From a longer-term perspective, if Zhipu indeed develops a model comparable to or even surpassing Anthropic's (notably, Zhipu was not on Anthropic's list in February accusing Chinese model companies of model distillation), then combined with recent U.S. and Anthropic's closed actions, we should perhaps view cutting-edge models as strategic assets bear (bearing) geopolitical significance.
Currently, the U.S. has two major players, OpenAI and Anthropic, while China currently has only Zhipu, so it is reasonable for it to enjoy a higher valuation premium.
3) Extremely narrow float. The actual free float is extremely low (less than 3% of total share capital on the listing day), coupled with passive demand from index inclusion, has amplified short-term scarcity multiple times. However, as various lock-up periods expire in the second half of the year and the float gradually increases, the current scarcity is clearly not the norm.

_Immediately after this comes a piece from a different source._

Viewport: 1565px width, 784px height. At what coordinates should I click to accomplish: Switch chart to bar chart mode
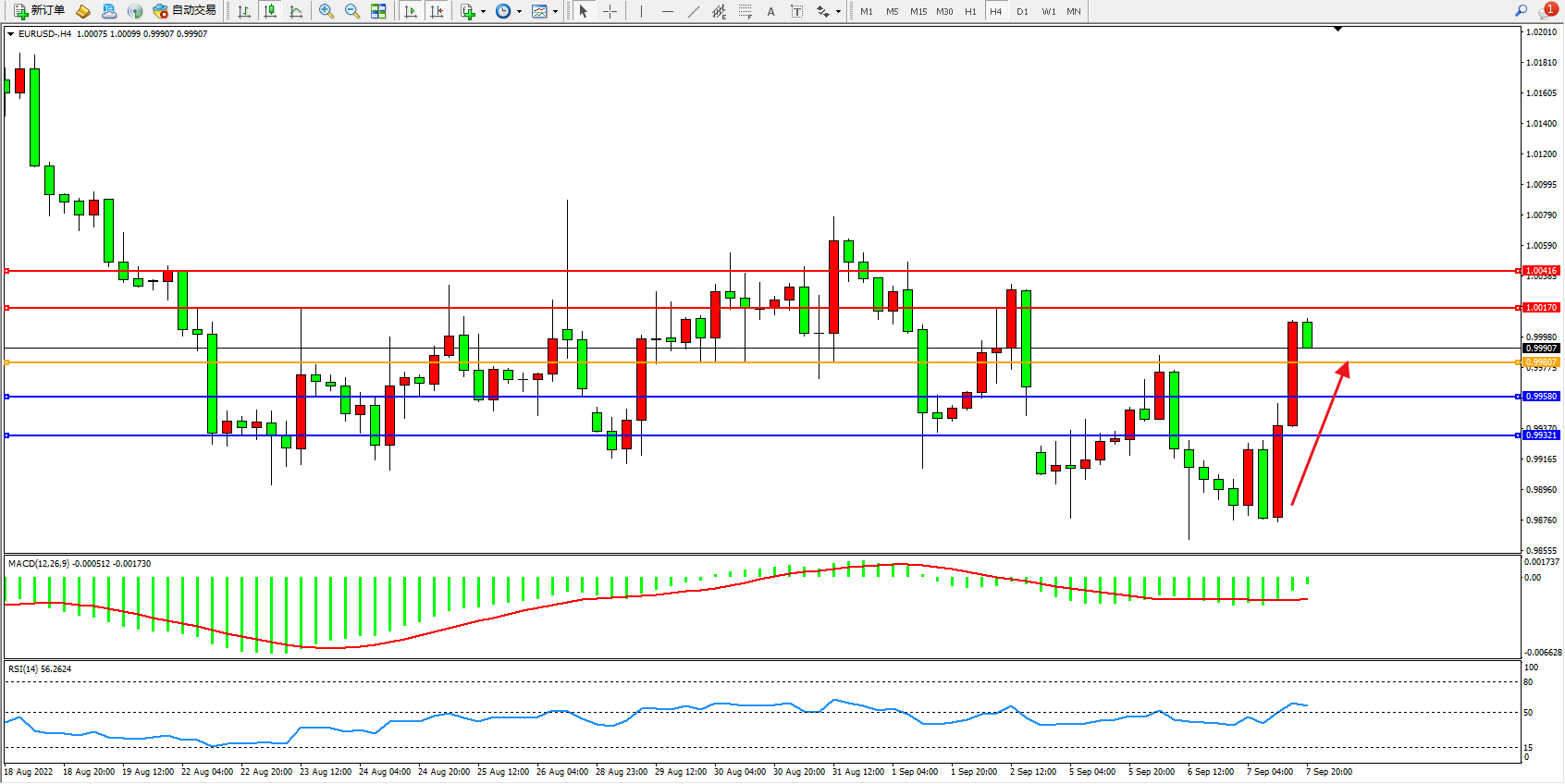click(x=244, y=11)
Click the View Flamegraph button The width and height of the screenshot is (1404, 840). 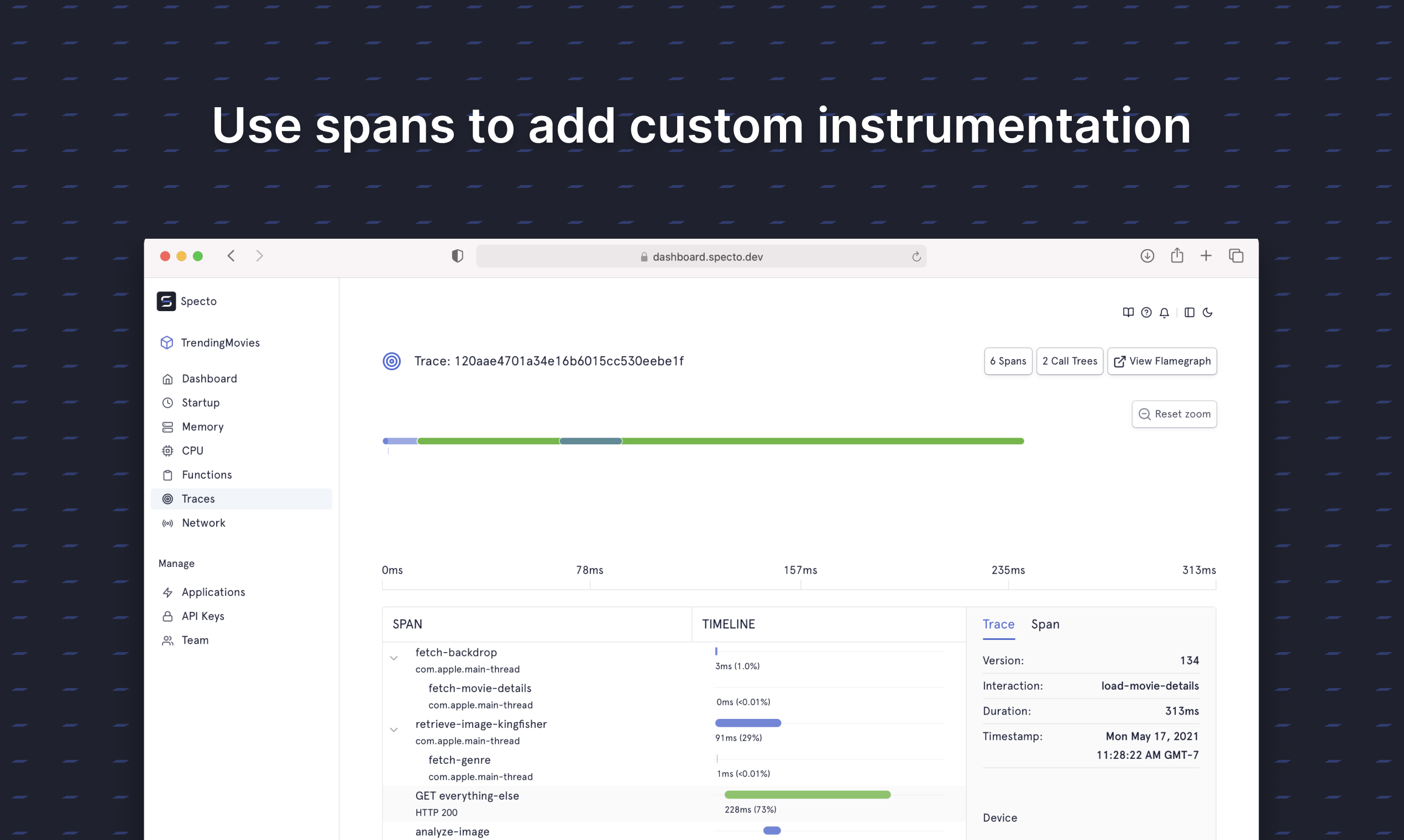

Combining the three points in Section 2, we believe Zhipu's valuation premium is reasonable. However, based on the ARR analysis in Section 1, even in an optimistic scenario where we assume the company achieves over $1 billion in ARR by September, implying a month-over-month growth rate of about 30%, and referencing Anthropic's average monthly growth rate of 20% from $1 billion to $9 billion in ARR, we calculate that Zhipu's ARR would reach about $1.73 billion by the end of 2026, implying a P/ARR multiple still as high as 80X. This means that even under optimistic expectations, the valuation multiple is nearly double that of Anthropic's same period ( same period ) level.